— Stored items —
☆ ☆ ☆
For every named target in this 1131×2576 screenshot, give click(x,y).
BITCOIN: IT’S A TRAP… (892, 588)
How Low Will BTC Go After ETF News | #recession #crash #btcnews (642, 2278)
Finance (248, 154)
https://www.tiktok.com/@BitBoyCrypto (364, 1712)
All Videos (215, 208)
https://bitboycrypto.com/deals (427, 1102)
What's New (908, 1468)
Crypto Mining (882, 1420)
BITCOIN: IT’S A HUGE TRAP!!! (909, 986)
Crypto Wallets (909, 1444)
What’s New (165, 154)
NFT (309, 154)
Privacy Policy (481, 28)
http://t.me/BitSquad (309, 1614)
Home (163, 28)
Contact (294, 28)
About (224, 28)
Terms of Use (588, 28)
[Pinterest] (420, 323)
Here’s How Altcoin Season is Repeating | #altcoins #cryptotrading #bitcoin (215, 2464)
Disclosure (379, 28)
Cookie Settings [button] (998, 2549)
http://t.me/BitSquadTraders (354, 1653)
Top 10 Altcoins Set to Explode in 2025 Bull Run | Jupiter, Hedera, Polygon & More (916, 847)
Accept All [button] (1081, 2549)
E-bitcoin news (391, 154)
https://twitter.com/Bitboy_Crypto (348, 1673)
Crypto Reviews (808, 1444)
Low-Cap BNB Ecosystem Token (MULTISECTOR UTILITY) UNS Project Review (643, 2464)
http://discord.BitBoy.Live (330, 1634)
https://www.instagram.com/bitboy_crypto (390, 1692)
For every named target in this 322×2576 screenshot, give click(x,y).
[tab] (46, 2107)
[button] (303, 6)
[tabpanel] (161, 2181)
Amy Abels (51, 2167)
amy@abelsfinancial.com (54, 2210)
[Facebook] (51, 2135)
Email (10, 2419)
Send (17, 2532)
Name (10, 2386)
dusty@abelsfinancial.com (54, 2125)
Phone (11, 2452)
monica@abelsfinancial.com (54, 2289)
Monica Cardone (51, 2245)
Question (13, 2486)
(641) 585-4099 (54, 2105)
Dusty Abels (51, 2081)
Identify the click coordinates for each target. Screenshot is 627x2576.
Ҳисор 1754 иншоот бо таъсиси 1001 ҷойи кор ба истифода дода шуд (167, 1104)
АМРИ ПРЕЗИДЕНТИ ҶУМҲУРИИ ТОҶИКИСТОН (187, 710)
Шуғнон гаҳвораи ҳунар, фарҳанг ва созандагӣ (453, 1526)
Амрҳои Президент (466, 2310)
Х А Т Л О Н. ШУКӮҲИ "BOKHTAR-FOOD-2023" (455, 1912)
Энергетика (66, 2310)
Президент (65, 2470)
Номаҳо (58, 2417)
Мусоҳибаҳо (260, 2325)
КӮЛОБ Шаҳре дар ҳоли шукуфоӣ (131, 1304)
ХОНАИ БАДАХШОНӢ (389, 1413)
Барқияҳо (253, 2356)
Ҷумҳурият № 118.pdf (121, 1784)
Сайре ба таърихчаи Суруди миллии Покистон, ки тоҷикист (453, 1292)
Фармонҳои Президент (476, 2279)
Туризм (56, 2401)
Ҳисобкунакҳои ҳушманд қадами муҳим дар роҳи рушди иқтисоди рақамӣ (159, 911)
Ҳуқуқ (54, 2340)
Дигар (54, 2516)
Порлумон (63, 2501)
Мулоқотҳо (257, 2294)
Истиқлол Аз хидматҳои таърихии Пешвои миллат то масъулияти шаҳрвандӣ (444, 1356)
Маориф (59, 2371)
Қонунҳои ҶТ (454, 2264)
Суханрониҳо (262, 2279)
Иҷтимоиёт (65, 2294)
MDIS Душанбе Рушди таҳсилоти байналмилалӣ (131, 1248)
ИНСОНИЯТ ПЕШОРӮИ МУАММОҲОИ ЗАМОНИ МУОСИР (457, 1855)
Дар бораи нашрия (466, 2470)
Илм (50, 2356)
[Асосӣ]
☆ ☆ ☆
— To do —
Write out each entry again, leaving every word as it is.

— Final answer —
For every named target in this 1131×2576 screenshot, give click(x,y).
BITCOIN: IT’S A TRAP… (892, 588)
How Low Will BTC Go After ETF News | #recession #crash #btcnews (642, 2278)
Finance (248, 154)
https://www.tiktok.com/@BitBoyCrypto (364, 1712)
All Videos (215, 208)
https://bitboycrypto.com/deals (427, 1102)
What's New (908, 1468)
Crypto Mining (882, 1420)
BITCOIN: IT’S A HUGE TRAP!!! (909, 986)
Crypto Wallets (909, 1444)
What’s New (165, 154)
NFT (309, 154)
Privacy Policy (481, 28)
http://t.me/BitSquad (309, 1614)
Home (163, 28)
Contact (294, 28)
About (224, 28)
Terms of Use (588, 28)
[Pinterest] (420, 323)
Here’s How Altcoin Season is Repeating | #altcoins #cryptotrading #bitcoin (215, 2464)
Disclosure (379, 28)
Cookie Settings [button] (998, 2549)
http://t.me/BitSquadTraders (354, 1653)
Top 10 Altcoins Set to Explode in 2025 Bull Run | Jupiter, Hedera, Polygon & More (916, 847)
Accept All [button] (1081, 2549)
E-bitcoin news (391, 154)
https://twitter.com/Bitboy_Crypto (348, 1673)
Crypto Reviews (808, 1444)
Low-Cap BNB Ecosystem Token (MULTISECTOR UTILITY) UNS Project Review (643, 2464)
http://discord.BitBoy.Live (330, 1634)
https://www.instagram.com/bitboy_crypto (390, 1692)
For every named target in this 322×2576 screenshot, give click(x,y).
[tab] (46, 2107)
[button] (303, 6)
[tabpanel] (161, 2181)
Amy Abels (51, 2167)
amy@abelsfinancial.com (54, 2210)
[Facebook] (51, 2135)
Email (10, 2419)
Send (17, 2532)
Name (10, 2386)
dusty@abelsfinancial.com (54, 2125)
Phone (11, 2452)
monica@abelsfinancial.com (54, 2289)
Monica Cardone (51, 2245)
Question (13, 2486)
(641) 585-4099 (54, 2105)
Dusty Abels (51, 2081)
Identify the click coordinates for each target. Screenshot is 627x2576.
Ҳисор 1754 иншоот бо таъсиси 1001 ҷойи кор ба истифода дода шуд (167, 1104)
АМРИ ПРЕЗИДЕНТИ ҶУМҲУРИИ ТОҶИКИСТОН (187, 710)
Шуғнон гаҳвораи ҳунар, фарҳанг ва созандагӣ (453, 1526)
Амрҳои Президент (466, 2310)
Х А Т Л О Н. ШУКӮҲИ "BOKHTAR-FOOD-2023" (455, 1912)
Энергетика (66, 2310)
Президент (65, 2470)
Номаҳо (58, 2417)
Мусоҳибаҳо (260, 2325)
КӮЛОБ Шаҳре дар ҳоли шукуфоӣ (131, 1304)
ХОНАИ БАДАХШОНӢ (389, 1413)
Барқияҳо (253, 2356)
Ҷумҳурият № 118.pdf (121, 1784)
Сайре ба таърихчаи Суруди миллии Покистон, ки тоҷикист (453, 1292)
Фармонҳои Президент (476, 2279)
Туризм (56, 2401)
Ҳисобкунакҳои ҳушманд қадами муҳим дар роҳи рушди иқтисоди рақамӣ (159, 911)
Ҳуқуқ (54, 2340)
Дигар (54, 2516)
Порлумон (63, 2501)
Мулоқотҳо (257, 2294)
Истиқлол Аз хидматҳои таърихии Пешвои миллат то масъулияти шаҳрвандӣ (444, 1356)
Маориф (59, 2371)
Қонунҳои ҶТ (454, 2264)
Суханрониҳо (262, 2279)
Иҷтимоиёт (65, 2294)
MDIS Душанбе Рушди таҳсилоти байналмилалӣ (131, 1248)
ИНСОНИЯТ ПЕШОРӮИ МУАММОҲОИ ЗАМОНИ МУОСИР (457, 1855)
Дар бораи нашрия (466, 2470)
Илм (50, 2356)
[Асосӣ]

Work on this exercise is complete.